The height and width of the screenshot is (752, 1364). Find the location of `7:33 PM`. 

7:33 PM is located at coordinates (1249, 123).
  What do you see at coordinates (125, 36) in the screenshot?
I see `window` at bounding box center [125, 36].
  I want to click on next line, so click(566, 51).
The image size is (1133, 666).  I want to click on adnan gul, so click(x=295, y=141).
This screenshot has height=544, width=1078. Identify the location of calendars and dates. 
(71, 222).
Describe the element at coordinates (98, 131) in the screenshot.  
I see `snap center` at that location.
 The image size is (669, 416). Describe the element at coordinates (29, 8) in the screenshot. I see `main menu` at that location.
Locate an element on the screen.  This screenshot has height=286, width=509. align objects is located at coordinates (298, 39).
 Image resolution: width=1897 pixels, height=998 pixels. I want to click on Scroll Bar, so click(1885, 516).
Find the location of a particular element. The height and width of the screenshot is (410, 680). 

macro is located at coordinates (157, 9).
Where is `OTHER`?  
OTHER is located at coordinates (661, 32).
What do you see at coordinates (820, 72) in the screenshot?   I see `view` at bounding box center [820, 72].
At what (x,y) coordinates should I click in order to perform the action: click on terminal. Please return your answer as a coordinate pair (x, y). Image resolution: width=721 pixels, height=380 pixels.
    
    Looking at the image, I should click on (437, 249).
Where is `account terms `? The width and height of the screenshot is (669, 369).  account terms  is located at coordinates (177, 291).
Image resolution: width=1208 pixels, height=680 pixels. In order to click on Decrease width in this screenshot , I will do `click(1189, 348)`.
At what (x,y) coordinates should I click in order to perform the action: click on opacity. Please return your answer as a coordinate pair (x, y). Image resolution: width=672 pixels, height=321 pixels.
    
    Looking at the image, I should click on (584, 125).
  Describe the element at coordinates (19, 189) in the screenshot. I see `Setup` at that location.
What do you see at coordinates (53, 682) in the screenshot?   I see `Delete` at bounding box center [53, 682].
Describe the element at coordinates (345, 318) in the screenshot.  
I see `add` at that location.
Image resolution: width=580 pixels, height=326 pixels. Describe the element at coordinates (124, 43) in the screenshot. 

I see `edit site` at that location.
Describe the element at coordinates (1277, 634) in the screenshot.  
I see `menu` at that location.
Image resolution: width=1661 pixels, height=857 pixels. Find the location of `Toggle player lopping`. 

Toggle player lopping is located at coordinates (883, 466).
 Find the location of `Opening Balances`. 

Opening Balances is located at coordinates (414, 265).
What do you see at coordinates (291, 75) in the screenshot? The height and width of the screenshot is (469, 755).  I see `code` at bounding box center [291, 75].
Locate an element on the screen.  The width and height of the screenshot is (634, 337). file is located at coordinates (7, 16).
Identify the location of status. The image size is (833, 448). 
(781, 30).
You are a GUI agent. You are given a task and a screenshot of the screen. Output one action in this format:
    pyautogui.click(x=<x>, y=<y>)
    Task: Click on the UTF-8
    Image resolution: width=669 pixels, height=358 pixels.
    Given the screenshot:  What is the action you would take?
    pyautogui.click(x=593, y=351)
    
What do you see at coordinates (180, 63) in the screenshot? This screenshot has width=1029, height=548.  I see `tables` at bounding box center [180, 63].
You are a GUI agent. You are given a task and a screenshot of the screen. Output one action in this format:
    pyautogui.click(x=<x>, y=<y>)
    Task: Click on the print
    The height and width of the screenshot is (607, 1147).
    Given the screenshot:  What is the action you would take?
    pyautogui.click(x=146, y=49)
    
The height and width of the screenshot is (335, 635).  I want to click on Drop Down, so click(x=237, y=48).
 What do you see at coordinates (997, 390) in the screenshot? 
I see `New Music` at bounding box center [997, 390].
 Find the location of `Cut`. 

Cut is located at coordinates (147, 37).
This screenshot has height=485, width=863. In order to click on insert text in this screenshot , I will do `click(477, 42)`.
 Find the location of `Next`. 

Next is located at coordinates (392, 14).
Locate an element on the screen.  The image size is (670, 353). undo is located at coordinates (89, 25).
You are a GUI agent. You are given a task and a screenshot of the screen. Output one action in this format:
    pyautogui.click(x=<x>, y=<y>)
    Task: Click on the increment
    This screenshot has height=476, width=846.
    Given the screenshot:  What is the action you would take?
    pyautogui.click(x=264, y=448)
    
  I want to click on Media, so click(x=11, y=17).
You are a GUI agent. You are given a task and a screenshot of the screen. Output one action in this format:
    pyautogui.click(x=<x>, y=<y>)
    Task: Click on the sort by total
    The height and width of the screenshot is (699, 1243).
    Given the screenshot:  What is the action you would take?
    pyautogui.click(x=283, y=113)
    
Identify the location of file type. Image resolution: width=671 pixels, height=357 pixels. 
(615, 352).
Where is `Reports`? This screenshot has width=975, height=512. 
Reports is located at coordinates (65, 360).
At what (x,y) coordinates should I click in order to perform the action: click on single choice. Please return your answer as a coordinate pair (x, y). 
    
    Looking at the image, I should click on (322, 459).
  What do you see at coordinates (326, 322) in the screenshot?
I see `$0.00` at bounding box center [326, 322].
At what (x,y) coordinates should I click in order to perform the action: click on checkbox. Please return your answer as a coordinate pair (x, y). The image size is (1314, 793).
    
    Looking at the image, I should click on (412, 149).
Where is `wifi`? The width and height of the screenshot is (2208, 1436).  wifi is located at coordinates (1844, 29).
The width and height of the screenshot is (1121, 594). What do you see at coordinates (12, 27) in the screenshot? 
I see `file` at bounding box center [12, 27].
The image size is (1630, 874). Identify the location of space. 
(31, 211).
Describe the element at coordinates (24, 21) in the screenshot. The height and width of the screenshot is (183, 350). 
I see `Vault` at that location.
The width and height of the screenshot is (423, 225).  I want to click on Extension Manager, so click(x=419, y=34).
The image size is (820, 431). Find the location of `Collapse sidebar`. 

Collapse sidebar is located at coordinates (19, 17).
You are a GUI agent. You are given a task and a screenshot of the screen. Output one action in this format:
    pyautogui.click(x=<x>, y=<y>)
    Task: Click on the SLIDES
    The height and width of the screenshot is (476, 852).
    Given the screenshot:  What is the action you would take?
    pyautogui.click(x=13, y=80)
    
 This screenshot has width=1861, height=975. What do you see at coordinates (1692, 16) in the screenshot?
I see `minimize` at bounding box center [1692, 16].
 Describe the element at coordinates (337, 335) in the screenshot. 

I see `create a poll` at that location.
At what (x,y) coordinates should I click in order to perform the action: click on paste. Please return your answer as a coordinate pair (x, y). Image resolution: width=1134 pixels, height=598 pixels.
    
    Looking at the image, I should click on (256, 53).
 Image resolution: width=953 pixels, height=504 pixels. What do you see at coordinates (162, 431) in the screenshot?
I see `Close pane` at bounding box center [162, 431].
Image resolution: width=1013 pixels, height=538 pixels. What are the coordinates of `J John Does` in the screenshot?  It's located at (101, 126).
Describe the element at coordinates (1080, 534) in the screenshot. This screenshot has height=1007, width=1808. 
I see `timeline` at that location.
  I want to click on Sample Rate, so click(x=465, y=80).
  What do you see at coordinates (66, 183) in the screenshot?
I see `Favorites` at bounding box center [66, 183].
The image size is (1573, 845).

################

* Objective *
Copy out all of the rows above, substituting "pair of coordinates" for every "coordinate pair" and changing nothing else.

* Exercise solution *
The height and width of the screenshot is (752, 1364). Find the location of `7:33 PM`. 

7:33 PM is located at coordinates (1249, 123).
  What do you see at coordinates (125, 36) in the screenshot?
I see `window` at bounding box center [125, 36].
  I want to click on next line, so click(566, 51).
The image size is (1133, 666).  I want to click on adnan gul, so click(x=295, y=141).
This screenshot has height=544, width=1078. Identify the location of calendars and dates. 
(71, 222).
Describe the element at coordinates (98, 131) in the screenshot.  
I see `snap center` at that location.
 The image size is (669, 416). Describe the element at coordinates (29, 8) in the screenshot. I see `main menu` at that location.
Locate an element on the screen.  This screenshot has height=286, width=509. align objects is located at coordinates (298, 39).
 Image resolution: width=1897 pixels, height=998 pixels. I want to click on Scroll Bar, so click(1885, 516).
Find the location of a particular element. The height and width of the screenshot is (410, 680). 

macro is located at coordinates (157, 9).
Where is `OTHER`?  
OTHER is located at coordinates (661, 32).
What do you see at coordinates (820, 72) in the screenshot?   I see `view` at bounding box center [820, 72].
At what (x,y) coordinates should I click in order to perform the action: click on terminal. Please return your answer as a pair of coordinates (x, y). Image resolution: width=721 pixels, height=380 pixels.
    
    Looking at the image, I should click on (437, 249).
Where is `account terms `? The width and height of the screenshot is (669, 369).  account terms  is located at coordinates (177, 291).
Image resolution: width=1208 pixels, height=680 pixels. In order to click on Decrease width in this screenshot , I will do `click(1189, 348)`.
At what (x,y) coordinates should I click in order to perform the action: click on opacity. Please return your answer as a pair of coordinates (x, y). Image resolution: width=672 pixels, height=321 pixels.
    
    Looking at the image, I should click on (584, 125).
  Describe the element at coordinates (19, 189) in the screenshot. I see `Setup` at that location.
What do you see at coordinates (53, 682) in the screenshot?   I see `Delete` at bounding box center [53, 682].
Describe the element at coordinates (345, 318) in the screenshot.  
I see `add` at that location.
Image resolution: width=580 pixels, height=326 pixels. Describe the element at coordinates (124, 43) in the screenshot. 

I see `edit site` at that location.
Describe the element at coordinates (1277, 634) in the screenshot.  
I see `menu` at that location.
Image resolution: width=1661 pixels, height=857 pixels. Find the location of `Toggle player lopping`. 

Toggle player lopping is located at coordinates (883, 466).
 Find the location of `Opening Balances`. 

Opening Balances is located at coordinates (414, 265).
What do you see at coordinates (291, 75) in the screenshot? The height and width of the screenshot is (469, 755).  I see `code` at bounding box center [291, 75].
Locate an element on the screen.  The width and height of the screenshot is (634, 337). file is located at coordinates (7, 16).
Identify the location of status. The image size is (833, 448). 
(781, 30).
You are a GUI agent. You are given a task and a screenshot of the screen. Output one action in this format:
    pyautogui.click(x=<x>, y=<y>)
    Task: Click on the UTF-8
    Image resolution: width=669 pixels, height=358 pixels.
    Given the screenshot:  What is the action you would take?
    pyautogui.click(x=593, y=351)
    
What do you see at coordinates (180, 63) in the screenshot? This screenshot has width=1029, height=548.  I see `tables` at bounding box center [180, 63].
You are a GUI agent. You are given a task and a screenshot of the screen. Output one action in this format:
    pyautogui.click(x=<x>, y=<y>)
    Task: Click on the print
    The height and width of the screenshot is (607, 1147).
    Given the screenshot:  What is the action you would take?
    pyautogui.click(x=146, y=49)
    
The height and width of the screenshot is (335, 635).  I want to click on Drop Down, so click(x=237, y=48).
 What do you see at coordinates (997, 390) in the screenshot? 
I see `New Music` at bounding box center [997, 390].
 Find the location of `Cut`. 

Cut is located at coordinates (147, 37).
This screenshot has height=485, width=863. In order to click on insert text in this screenshot , I will do `click(477, 42)`.
 Find the location of `Next`. 

Next is located at coordinates (392, 14).
Locate an element on the screen.  The image size is (670, 353). undo is located at coordinates (89, 25).
You are a GUI agent. You are given a task and a screenshot of the screen. Output one action in this format:
    pyautogui.click(x=<x>, y=<y>)
    Task: Click on the increment
    This screenshot has height=476, width=846.
    Given the screenshot:  What is the action you would take?
    pyautogui.click(x=264, y=448)
    
  I want to click on Media, so click(x=11, y=17).
You are a GUI agent. You are given a task and a screenshot of the screen. Output one action in this format:
    pyautogui.click(x=<x>, y=<y>)
    Task: Click on the sort by total
    The height and width of the screenshot is (699, 1243).
    Given the screenshot:  What is the action you would take?
    pyautogui.click(x=283, y=113)
    
Identify the location of file type. Image resolution: width=671 pixels, height=357 pixels. 
(615, 352).
Where is `Reports`? This screenshot has width=975, height=512. 
Reports is located at coordinates (65, 360).
At what (x,y) coordinates should I click in order to perform the action: click on single choice. Please return your answer as a pair of coordinates (x, y). 
    
    Looking at the image, I should click on (322, 459).
  What do you see at coordinates (326, 322) in the screenshot?
I see `$0.00` at bounding box center [326, 322].
At what (x,y) coordinates should I click in order to perform the action: click on checkbox. Please return your answer as a pair of coordinates (x, y). The image size is (1314, 793).
    
    Looking at the image, I should click on (412, 149).
Where is `wifi`? The width and height of the screenshot is (2208, 1436).  wifi is located at coordinates (1844, 29).
The width and height of the screenshot is (1121, 594). What do you see at coordinates (12, 27) in the screenshot? 
I see `file` at bounding box center [12, 27].
The image size is (1630, 874). Identify the location of space. 
(31, 211).
Describe the element at coordinates (24, 21) in the screenshot. The height and width of the screenshot is (183, 350). 
I see `Vault` at that location.
The width and height of the screenshot is (423, 225).  I want to click on Extension Manager, so click(x=419, y=34).
The image size is (820, 431). Find the location of `Collapse sidebar`. 

Collapse sidebar is located at coordinates (19, 17).
You are a GUI agent. You are given a task and a screenshot of the screen. Output one action in this format:
    pyautogui.click(x=<x>, y=<y>)
    Task: Click on the SLIDES
    The height and width of the screenshot is (476, 852).
    Given the screenshot:  What is the action you would take?
    pyautogui.click(x=13, y=80)
    
 This screenshot has width=1861, height=975. What do you see at coordinates (1692, 16) in the screenshot?
I see `minimize` at bounding box center [1692, 16].
 Describe the element at coordinates (337, 335) in the screenshot. 

I see `create a poll` at that location.
At what (x,y) coordinates should I click in order to perform the action: click on paste. Please return your answer as a pair of coordinates (x, y). Image resolution: width=1134 pixels, height=598 pixels.
    
    Looking at the image, I should click on (256, 53).
 Image resolution: width=953 pixels, height=504 pixels. What do you see at coordinates (162, 431) in the screenshot?
I see `Close pane` at bounding box center [162, 431].
Image resolution: width=1013 pixels, height=538 pixels. What are the coordinates of `J John Does` in the screenshot?  It's located at (101, 126).
Describe the element at coordinates (1080, 534) in the screenshot. This screenshot has height=1007, width=1808. 
I see `timeline` at that location.
  I want to click on Sample Rate, so click(x=465, y=80).
  What do you see at coordinates (66, 183) in the screenshot?
I see `Favorites` at bounding box center [66, 183].
The image size is (1573, 845).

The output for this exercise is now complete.